Problem requirements
Please reproduce every one of the records below verbatim, keeping each line unchanged.

Task inputs

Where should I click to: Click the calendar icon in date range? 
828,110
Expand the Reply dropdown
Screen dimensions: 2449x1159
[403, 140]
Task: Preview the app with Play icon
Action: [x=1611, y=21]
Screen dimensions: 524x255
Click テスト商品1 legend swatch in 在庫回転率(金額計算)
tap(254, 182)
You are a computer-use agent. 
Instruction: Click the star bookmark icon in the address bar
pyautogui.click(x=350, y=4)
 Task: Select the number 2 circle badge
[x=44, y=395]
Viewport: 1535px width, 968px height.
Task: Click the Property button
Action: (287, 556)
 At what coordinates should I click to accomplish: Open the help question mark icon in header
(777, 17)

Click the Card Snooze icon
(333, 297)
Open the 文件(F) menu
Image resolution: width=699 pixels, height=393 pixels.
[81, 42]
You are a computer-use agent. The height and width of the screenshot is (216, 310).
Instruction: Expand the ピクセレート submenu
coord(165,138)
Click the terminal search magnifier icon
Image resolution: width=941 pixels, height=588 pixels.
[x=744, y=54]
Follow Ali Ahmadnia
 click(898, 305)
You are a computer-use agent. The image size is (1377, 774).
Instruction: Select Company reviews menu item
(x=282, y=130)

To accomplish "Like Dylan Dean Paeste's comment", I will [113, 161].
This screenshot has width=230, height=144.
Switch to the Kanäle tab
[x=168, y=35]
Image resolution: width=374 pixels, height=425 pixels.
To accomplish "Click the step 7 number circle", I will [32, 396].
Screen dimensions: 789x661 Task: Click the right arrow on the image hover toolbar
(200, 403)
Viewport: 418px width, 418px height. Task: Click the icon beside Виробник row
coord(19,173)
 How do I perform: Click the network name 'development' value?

Exercise result
Where should I click to: Click the calendar icon in date range? 
828,110
Expand the Reply dropdown
Screen dimensions: 2449x1159
[403, 140]
Task: Preview the app with Play icon
Action: [x=1611, y=21]
Screen dimensions: 524x255
Click テスト商品1 legend swatch in 在庫回転率(金額計算)
tap(254, 182)
You are a computer-use agent. 
Instruction: Click the star bookmark icon in the address bar
pyautogui.click(x=350, y=4)
 Task: Select the number 2 circle badge
[x=44, y=395]
Viewport: 1535px width, 968px height.
Task: Click the Property button
Action: (287, 556)
 At what coordinates should I click to accomplish: Open the help question mark icon in header
(777, 17)

Click the Card Snooze icon
(333, 297)
Open the 文件(F) menu
Image resolution: width=699 pixels, height=393 pixels.
[81, 42]
You are a computer-use agent. The height and width of the screenshot is (216, 310).
Instruction: Expand the ピクセレート submenu
coord(165,138)
Click the terminal search magnifier icon
Image resolution: width=941 pixels, height=588 pixels.
[x=744, y=54]
Follow Ali Ahmadnia
 click(898, 305)
You are a computer-use agent. The image size is (1377, 774).
Instruction: Select Company reviews menu item
(x=282, y=130)

To accomplish "Like Dylan Dean Paeste's comment", I will [113, 161].
This screenshot has width=230, height=144.
Switch to the Kanäle tab
[x=168, y=35]
Image resolution: width=374 pixels, height=425 pixels.
To accomplish "Click the step 7 number circle", I will [32, 396].
Screen dimensions: 789x661 Task: Click the right arrow on the image hover toolbar
(200, 403)
Viewport: 418px width, 418px height. Task: Click the icon beside Виробник row
coord(19,173)
 How do I perform: Click the network name 'development' value?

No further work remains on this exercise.